From the Song period comes the Chinese musical theater that forms the basis of the Beijing Opera. Here men perform in all roles and sing in falsetto, accompanied by flutes, mouth organ and various kinds of sounds and percussion. Since Chinese is pronounced so differently in the different parts of the country, the singers have had to use gestures to be understood, and thus have developed a system of tunes that are associated with special emotions.
During the Qing period, the classical solo repertoire for qin and pipe was created, and virtuoso performers have composed pieces all the way up to our time. The style is unanimous or heterophone, with many melodic-rhythmic decorations and great detail in the lecture. Other instruments from this period are erhu, two-string violin, zheng, a long strings of 16 strings, and the flute xiao. These instruments are assembled into different chamber groups.
In the 19th century, the Chinese became acquainted with Western music through missionaries, and Western military music became very popular. Harmonium was introduced.
In the 1900s, an attempt was made to adapt the Chinese tone system to the temperate Western. The classics of the West began to be established, and many Chinese studied in Germany, Japan and the United States. A music conservatory was established in Shanghai with Xiao Youmei (1884–1940) as leader, and young musicians such as Huang Zi (1904–38), Nie Er (1912–35) and Xian Xinghai (1905–45) sought to create Chinese music in western style. Nie Ers The Volunteer’s March 1949 became the Chinese national anthem.

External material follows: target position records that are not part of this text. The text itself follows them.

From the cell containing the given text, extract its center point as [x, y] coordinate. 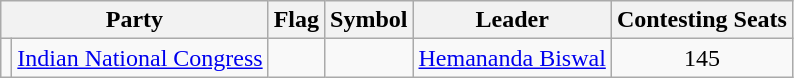
Hemananda Biswal [512, 58]
Flag [296, 20]
Party [134, 20]
Leader [512, 20]
145 [702, 58]
Contesting Seats [702, 20]
Indian National Congress [140, 58]
Symbol [369, 20]
From the cell containing the given text, extract its center point as (X, Y) coordinate. 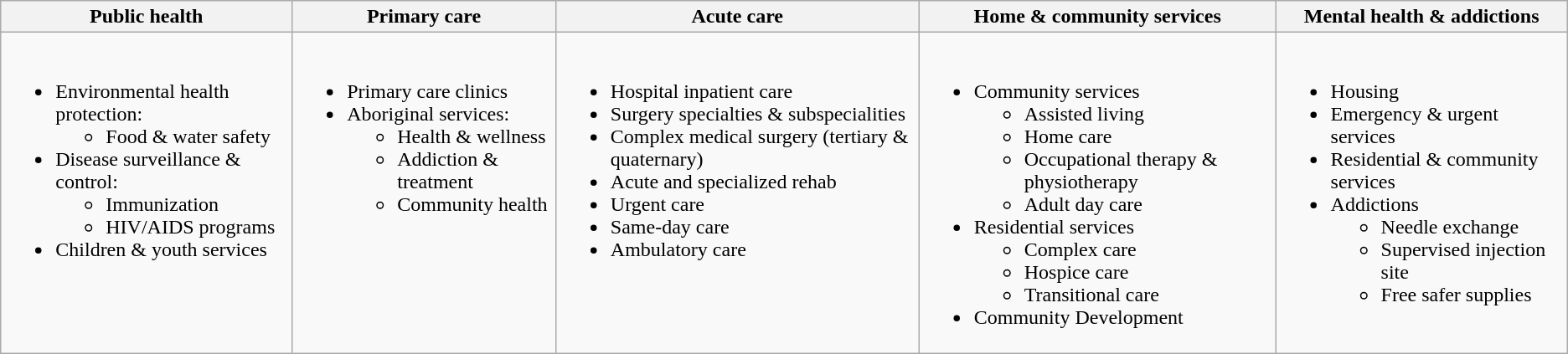
Mental health & addictions (1421, 17)
Acute care (737, 17)
Home & community services (1097, 17)
Primary care clinicsAboriginal services:Health & wellnessAddiction & treatmentCommunity health (424, 193)
HousingEmergency & urgent servicesResidential & community servicesAddictionsNeedle exchangeSupervised injection siteFree safer supplies (1421, 193)
Primary care (424, 17)
Environmental health protection:Food & water safetyDisease surveillance & control:ImmunizationHIV/AIDS programsChildren & youth services (147, 193)
Public health (147, 17)
Locate the cell with the specified text and output its (x, y) center coordinate. 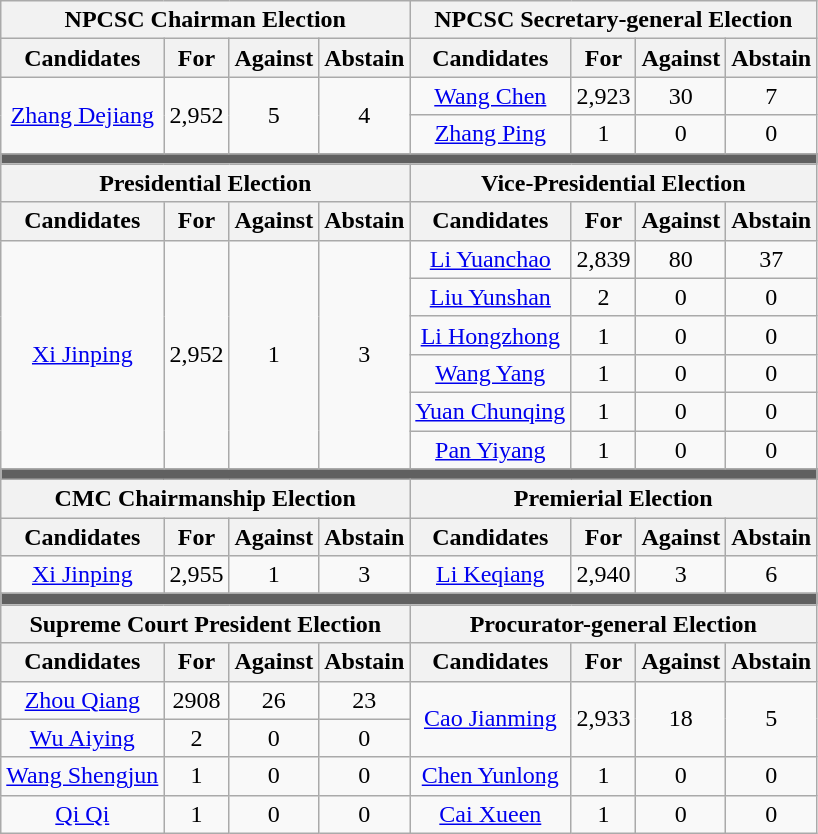
Zhou Qiang (82, 700)
2,940 (604, 575)
Premierial Election (614, 499)
Procurator-general Election (614, 624)
Supreme Court President Election (206, 624)
80 (681, 259)
Qi Qi (82, 814)
4 (364, 115)
7 (772, 96)
37 (772, 259)
CMC Chairmanship Election (206, 499)
Vice-Presidential Election (614, 183)
Liu Yunshan (490, 297)
Li Keqiang (490, 575)
2,923 (604, 96)
Li Yuanchao (490, 259)
18 (681, 719)
Wang Yang (490, 373)
23 (364, 700)
Wu Aiying (82, 738)
Zhang Ping (490, 134)
26 (274, 700)
30 (681, 96)
Cao Jianming (490, 719)
6 (772, 575)
NPCSC Chairman Election (206, 20)
Zhang Dejiang (82, 115)
Pan Yiyang (490, 449)
2,955 (196, 575)
Li Hongzhong (490, 335)
2908 (196, 700)
Wang Chen (490, 96)
2,839 (604, 259)
Presidential Election (206, 183)
Chen Yunlong (490, 776)
Cai Xueen (490, 814)
2,933 (604, 719)
NPCSC Secretary-general Election (614, 20)
Yuan Chunqing (490, 411)
Wang Shengjun (82, 776)
Extract the (x, y) coordinate from the center of the cell holding the provided text.  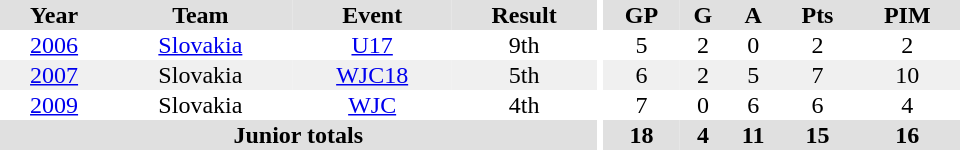
11 (753, 135)
Year (54, 15)
16 (908, 135)
G (703, 15)
A (753, 15)
2006 (54, 45)
WJC (372, 105)
5th (524, 75)
WJC18 (372, 75)
PIM (908, 15)
Event (372, 15)
2009 (54, 105)
4th (524, 105)
10 (908, 75)
18 (642, 135)
9th (524, 45)
U17 (372, 45)
GP (642, 15)
Pts (817, 15)
Team (200, 15)
Junior totals (298, 135)
Result (524, 15)
2007 (54, 75)
15 (817, 135)
Extract the (X, Y) coordinate from the center of the cell holding the provided text.  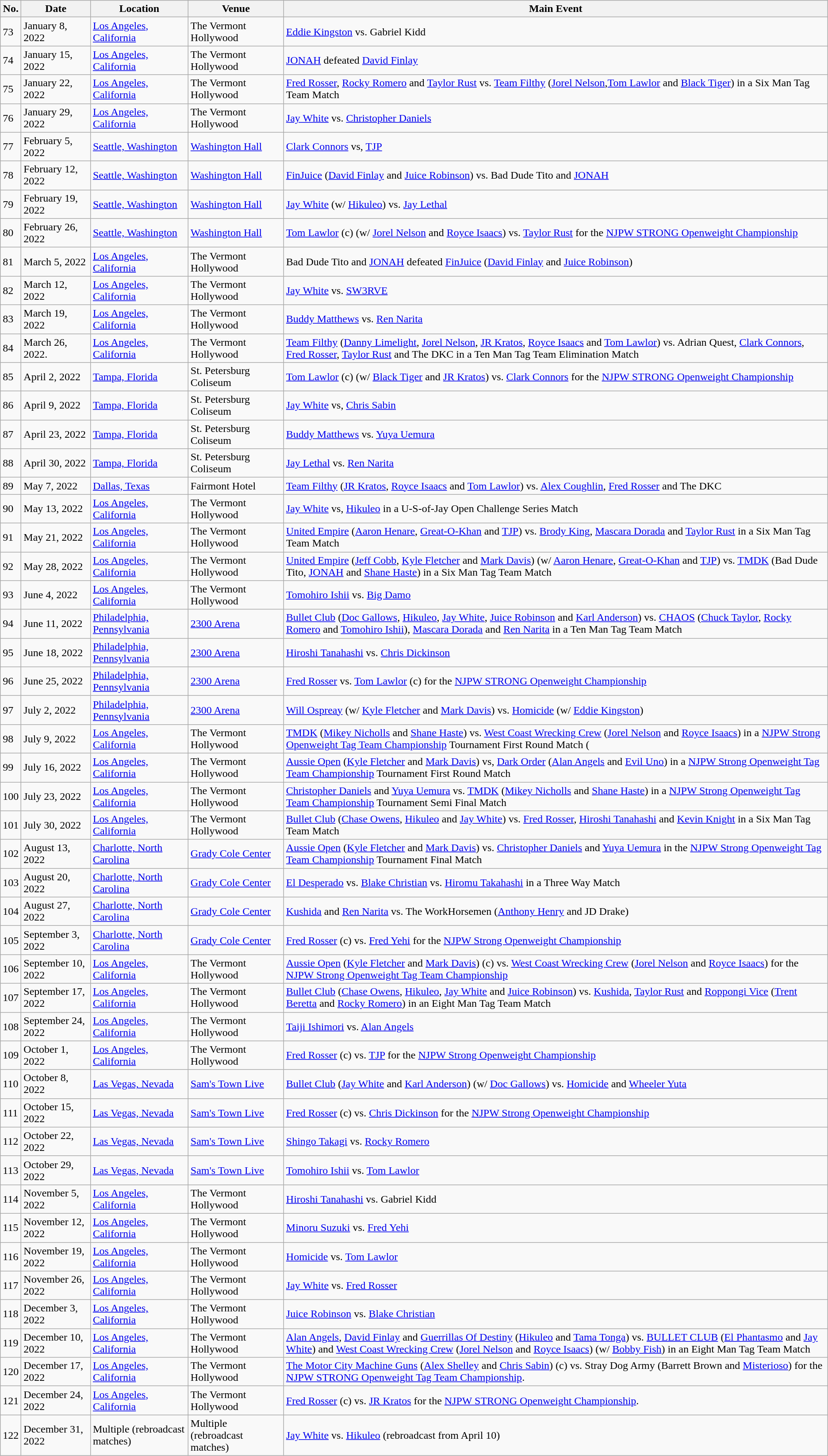
Jay White vs. Fred Rosser (556, 1286)
84 (11, 348)
Tomohiro Ishii vs. Big Damo (556, 595)
Will Ospreay (w/ Kyle Fletcher and Mark Davis) vs. Homicide (w/ Eddie Kingston) (556, 710)
118 (11, 1315)
Fred Rosser (c) vs. Chris Dickinson for the NJPW Strong Openweight Championship (556, 1113)
94 (11, 624)
February 5, 2022 (56, 147)
September 10, 2022 (56, 970)
November 12, 2022 (56, 1228)
88 (11, 464)
January 29, 2022 (56, 118)
Fred Rosser (c) vs. TJP for the NJPW Strong Openweight Championship (556, 1055)
March 26, 2022. (56, 348)
111 (11, 1113)
May 21, 2022 (56, 538)
119 (11, 1344)
104 (11, 912)
116 (11, 1257)
July 2, 2022 (56, 710)
101 (11, 825)
Tom Lawlor (c) (w/ Black Tiger and JR Kratos) vs. Clark Connors for the NJPW STRONG Openweight Championship (556, 377)
October 15, 2022 (56, 1113)
June 11, 2022 (56, 624)
83 (11, 319)
May 13, 2022 (56, 509)
Buddy Matthews vs. Ren Narita (556, 319)
April 2, 2022 (56, 377)
Jay White vs. SW3RVE (556, 290)
109 (11, 1055)
76 (11, 118)
110 (11, 1085)
Fred Rosser (c) vs. JR Kratos for the NJPW STRONG Openweight Championship. (556, 1401)
Tomohiro Ishii vs. Tom Lawlor (556, 1170)
JONAH defeated David Finlay (556, 60)
Jay White (w/ Hikuleo) vs. Jay Lethal (556, 204)
95 (11, 653)
Fred Rosser (c) vs. Fred Yehi for the NJPW Strong Openweight Championship (556, 940)
90 (11, 509)
89 (11, 486)
Jay Lethal vs. Ren Narita (556, 464)
121 (11, 1401)
106 (11, 970)
102 (11, 855)
Jay White vs, Chris Sabin (556, 406)
Hiroshi Tanahashi vs. Chris Dickinson (556, 653)
August 27, 2022 (56, 912)
June 4, 2022 (56, 595)
97 (11, 710)
March 19, 2022 (56, 319)
Fred Rosser vs. Tom Lawlor (c) for the NJPW STRONG Openweight Championship (556, 681)
81 (11, 262)
99 (11, 768)
May 7, 2022 (56, 486)
87 (11, 434)
February 26, 2022 (56, 233)
July 30, 2022 (56, 825)
El Desperado vs. Blake Christian vs. Hiromu Takahashi in a Three Way Match (556, 883)
122 (11, 1436)
Dallas, Texas (139, 486)
November 19, 2022 (56, 1257)
September 24, 2022 (56, 1027)
86 (11, 406)
85 (11, 377)
107 (11, 998)
91 (11, 538)
December 17, 2022 (56, 1372)
78 (11, 175)
No. (11, 9)
Taiji Ishimori vs. Alan Angels (556, 1027)
July 16, 2022 (56, 768)
115 (11, 1228)
Venue (236, 9)
Kushida and Ren Narita vs. The WorkHorsemen (Anthony Henry and JD Drake) (556, 912)
77 (11, 147)
Jay White vs. Hikuleo (rebroadcast from April 10) (556, 1436)
82 (11, 290)
April 9, 2022 (56, 406)
October 1, 2022 (56, 1055)
Juice Robinson vs. Blake Christian (556, 1315)
Shingo Takagi vs. Rocky Romero (556, 1142)
November 26, 2022 (56, 1286)
FinJuice (David Finlay and Juice Robinson) vs. Bad Dude Tito and JONAH (556, 175)
December 10, 2022 (56, 1344)
January 22, 2022 (56, 89)
February 12, 2022 (56, 175)
Clark Connors vs, TJP (556, 147)
92 (11, 566)
December 24, 2022 (56, 1401)
79 (11, 204)
Jay White vs. Christopher Daniels (556, 118)
March 12, 2022 (56, 290)
73 (11, 32)
June 25, 2022 (56, 681)
June 18, 2022 (56, 653)
74 (11, 60)
January 8, 2022 (56, 32)
United Empire (Aaron Henare, Great-O-Khan and TJP) vs. Brody King, Mascara Dorada and Taylor Rust in a Six Man Tag Team Match (556, 538)
December 31, 2022 (56, 1436)
Minoru Suzuki vs. Fred Yehi (556, 1228)
July 23, 2022 (56, 796)
105 (11, 940)
112 (11, 1142)
108 (11, 1027)
113 (11, 1170)
February 19, 2022 (56, 204)
January 15, 2022 (56, 60)
117 (11, 1286)
May 28, 2022 (56, 566)
114 (11, 1200)
Hiroshi Tanahashi vs. Gabriel Kidd (556, 1200)
April 30, 2022 (56, 464)
Bad Dude Tito and JONAH defeated FinJuice (David Finlay and Juice Robinson) (556, 262)
Buddy Matthews vs. Yuya Uemura (556, 434)
October 8, 2022 (56, 1085)
103 (11, 883)
93 (11, 595)
Main Event (556, 9)
120 (11, 1372)
Date (56, 9)
75 (11, 89)
March 5, 2022 (56, 262)
August 20, 2022 (56, 883)
October 29, 2022 (56, 1170)
Bullet Club (Chase Owens, Hikuleo and Jay White) vs. Fred Rosser, Hiroshi Tanahashi and Kevin Knight in a Six Man Tag Team Match (556, 825)
September 17, 2022 (56, 998)
Jay White vs, Hikuleo in a U-S-of-Jay Open Challenge Series Match (556, 509)
July 9, 2022 (56, 739)
96 (11, 681)
Homicide vs. Tom Lawlor (556, 1257)
April 23, 2022 (56, 434)
November 5, 2022 (56, 1200)
Eddie Kingston vs. Gabriel Kidd (556, 32)
Team Filthy (JR Kratos, Royce Isaacs and Tom Lawlor) vs. Alex Coughlin, Fred Rosser and The DKC (556, 486)
Tom Lawlor (c) (w/ Jorel Nelson and Royce Isaacs) vs. Taylor Rust for the NJPW STRONG Openweight Championship (556, 233)
Bullet Club (Jay White and Karl Anderson) (w/ Doc Gallows) vs. Homicide and Wheeler Yuta (556, 1085)
December 3, 2022 (56, 1315)
August 13, 2022 (56, 855)
Fairmont Hotel (236, 486)
100 (11, 796)
80 (11, 233)
Location (139, 9)
Fred Rosser, Rocky Romero and Taylor Rust vs. Team Filthy (Jorel Nelson,Tom Lawlor and Black Tiger) in a Six Man Tag Team Match (556, 89)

Rapid social and political changes in recent times have created a need to take the music in the service of revolution and society. Numerous songs have been composed for use in organizations, for propaganda and for public and private purposes. Choral singing is very popular. Much of the new music combines Chinese tune based on pentatonics with Western harmonization and polyphony. Great emphasis has been placed on popular music, and a separate collective composition practice has been developed.
The pre-revolutionary music is still cultivated in Taiwan and Hong Kong. Chinese court music has been preserved longer and more unchanged in Korea and Japan than in China.